David Bote Made Noticeable Swing Change to Hit High Heat

Listening to David Bote speak makes me feel like I can run through a brick wall. He just has that “it” quality, ya know? When asked about his weaknesses against high heat last year, Bote wasted no time explaining what he’s doing to improve.

“I got on the [pitching machine], cranked it up with a good spin rate at the chest,” Bote said recently. “‘What does it take for me to hit [high fastballs]? Do I have to make a smaller move? Is it less of a leg kick? And if it is, can I do the lesser leg kick on a low-ball pitch and drive it?'”

Bote opted to change his hand depth in order to catch up to high heat. When the utility slugger was called up to the bigs last year, his hands sat just above his belt. But during Spring Training, Bote raised his hands up to a starting point just below his ear.

Look at his hands in stills below, courtesy of my Cubs Related podcast co-host, Corey Freedman. The left is from his spring training homer on March 25, while the image on the right is his legendary walk-off grand slam.

Need another look at Bote’s hand depth from the face view? Okay, here you go.

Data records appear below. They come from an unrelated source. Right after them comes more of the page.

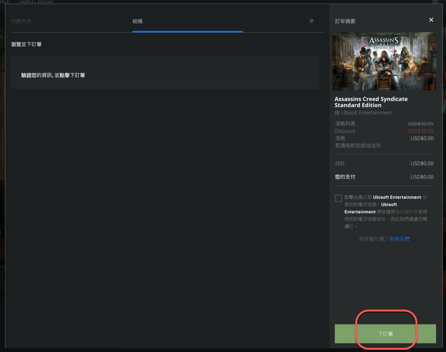
Task: Click the Assassin's Creed Syndicate cover image
Action: (384, 61)
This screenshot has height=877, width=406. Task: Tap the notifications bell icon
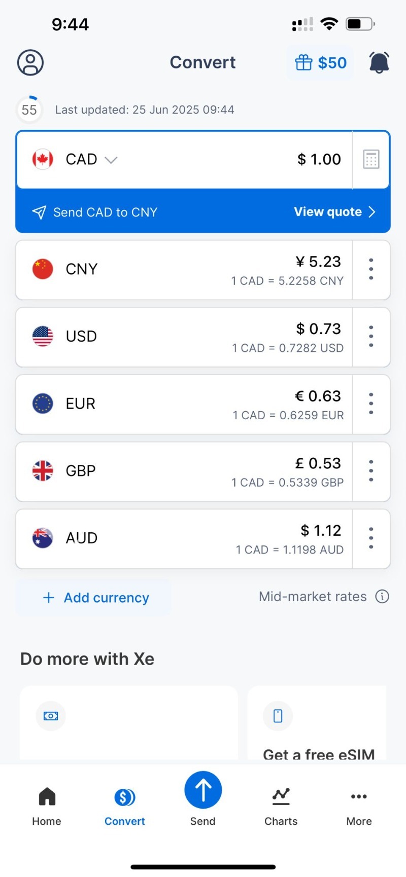tap(379, 63)
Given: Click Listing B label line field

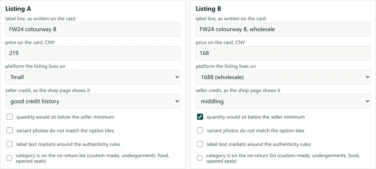Looking at the screenshot, I should point(283,29).
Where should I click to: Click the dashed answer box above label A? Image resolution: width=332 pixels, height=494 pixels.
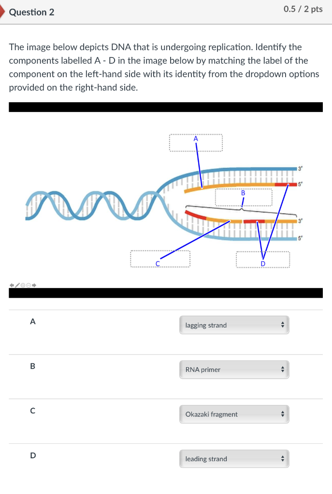[x=195, y=142]
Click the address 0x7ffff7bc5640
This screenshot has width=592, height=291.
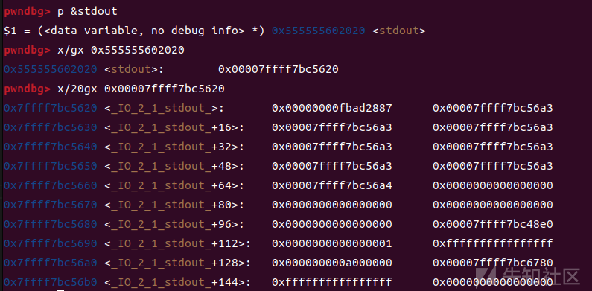tap(50, 147)
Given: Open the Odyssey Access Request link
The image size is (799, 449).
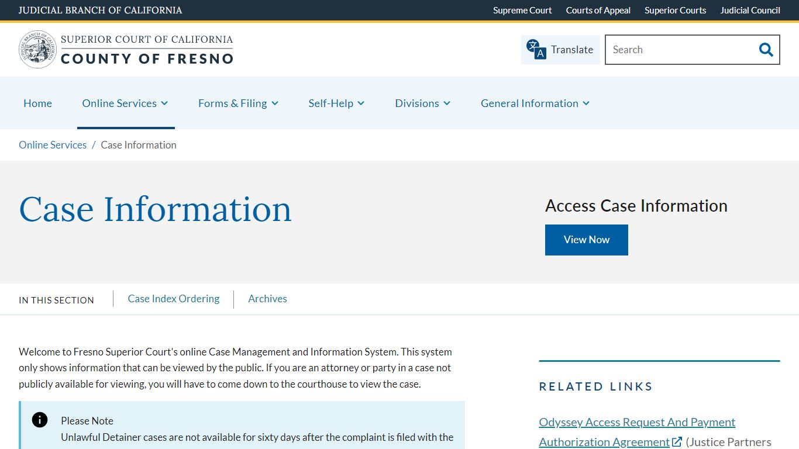Looking at the screenshot, I should click(x=636, y=422).
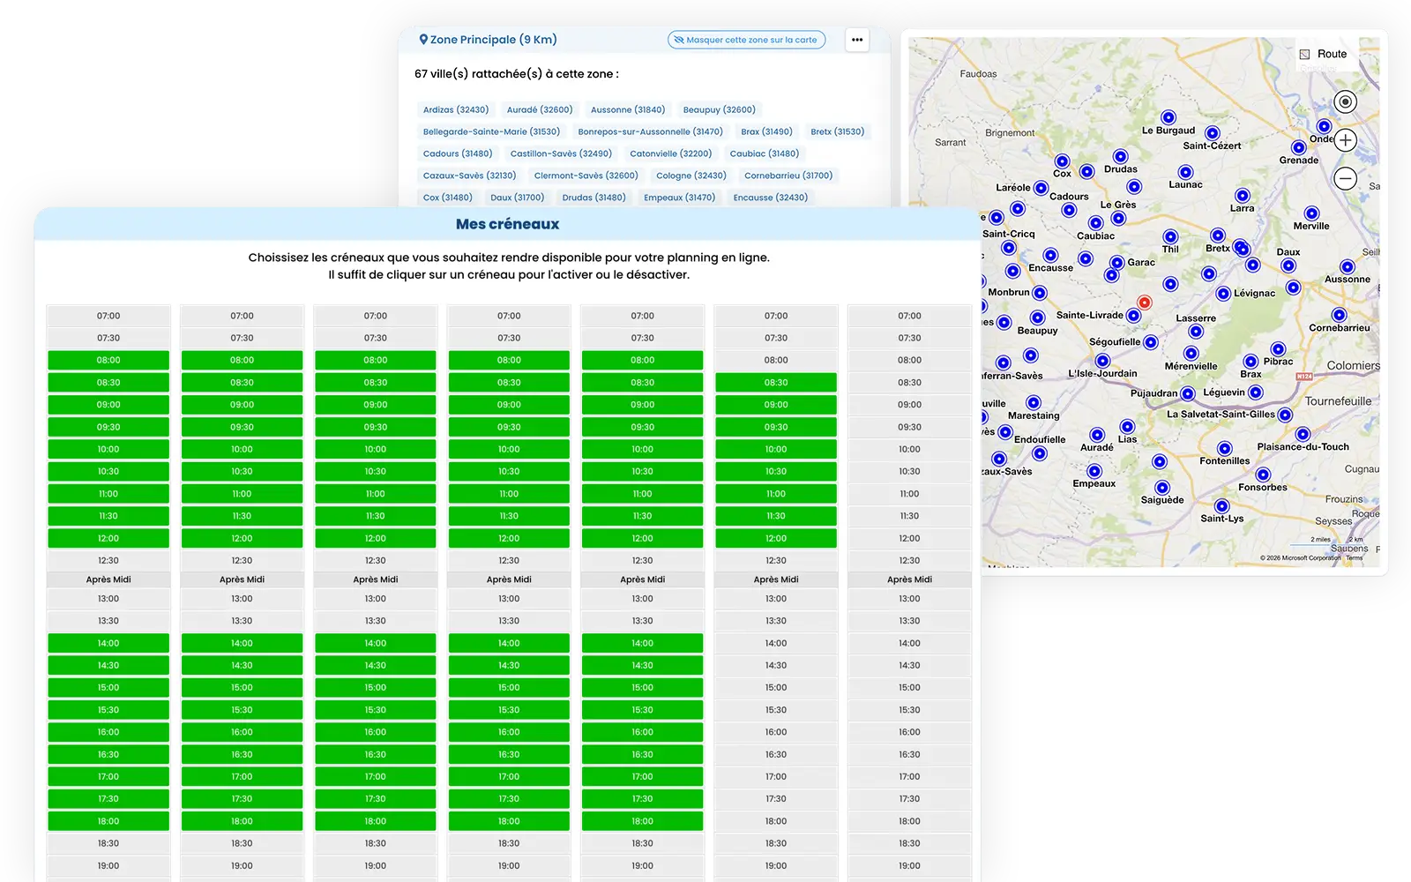Screen dimensions: 1411x882
Task: Enable the 08:00 slot in sixth column
Action: click(776, 361)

The first photo is from 2018 and the second is from spring training, which was pulled from YouTube.

[Insert Len Kasper, “Woaahhh baby!”]

Bote made this mechanical change because high fastballs unquestionably sunk his value later in 2018 after a power barrage had him pegged as a breakout star. After the clutch rookie hit to a .370+ wOBA in his first half of the season, his excessive whiff rate contributed to a ~.270 wOBA in his last 150 or so plate appearances (figure below). Oof.

Not only was Bote whiffing against more than 60 percent of the high fastballs he face, but he also failed to generate any sort of value even when making contact. He basically never recorded hits against high pitches.

But even though Bote struggled against fastballs up in the zone, he still finished the season with a respectable .314 wOBA, .239 BA, and six homers in 213 plate appearances. So imagine his value if he has really improved and is suddenly able to conquer the demon of high pitches. And if you’d rather watch rather than just imagining, here ya go:

I remember when I first saw Bote play. I was sitting next to Evan Altman, your very own Cubs Insider EIC, in Sloan Park when this sort of scrawny dude (compared to the 2019 version, anyway) blasted a homer during a brisk 2017 Spring Training game. I’m ’bout to throw Evan under the bus here, but whatever. “I run a Cubs blog and I don’t know who David Bote is,” Evan said to me as we foolishly golf clapped for Bote, who had then never gotten more than 60 plate appearances above A+ ball as a 23-year-old. ¬†Admittedly, I didn’t know who he was either.

Ed. note: I knew of David Bote and was aware that he indeed existed as a prospect, a fact I pointed out upon seeing his name on the scoreboard as he rounded third. But Brendan was yapping my ear off and I didn’t hear the name of the hitter, who was wearing a number in the 70’s or 80’s as a pinch-hitter against Japan’s WBC team.

But little did Evan and I know that Bote would eventually change his contact point, transform into a bodybuilder, mold himself into a multi-positional player, and completely change the course of his career arc. Now I’m rooting hard for him to adjust against high heat so that he can combine exceptional glove work with quality offensive value. And it sure looks as if the 25-year-old has already made steps to address last season’s glaring flaw.